# Work required
No pictures belong in the copy. Reproduce exactly the lines beginning at the line containing "Image resolution: width=761" and continuing to the end of the entries below.

[[ Source material, beginning ]]

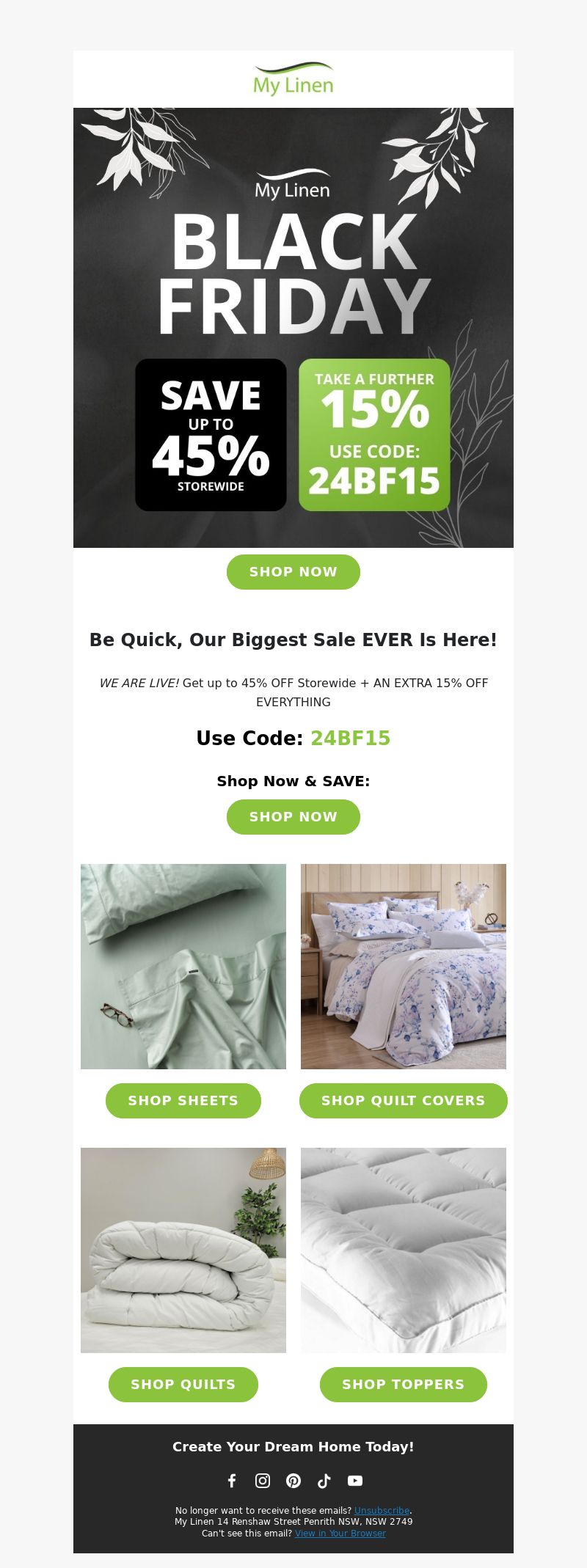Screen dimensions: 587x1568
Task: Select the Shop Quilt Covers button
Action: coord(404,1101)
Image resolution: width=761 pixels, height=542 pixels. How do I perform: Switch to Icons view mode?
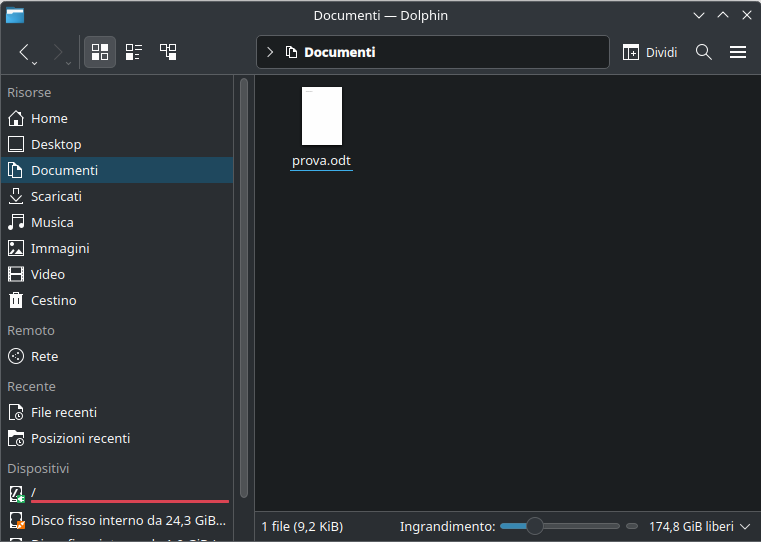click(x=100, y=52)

[[ Source material, end ]]

# Result for this task
Image resolution: width=761 pixels, height=542 pixels. How do I perform: Switch to Icons view mode?
click(x=100, y=52)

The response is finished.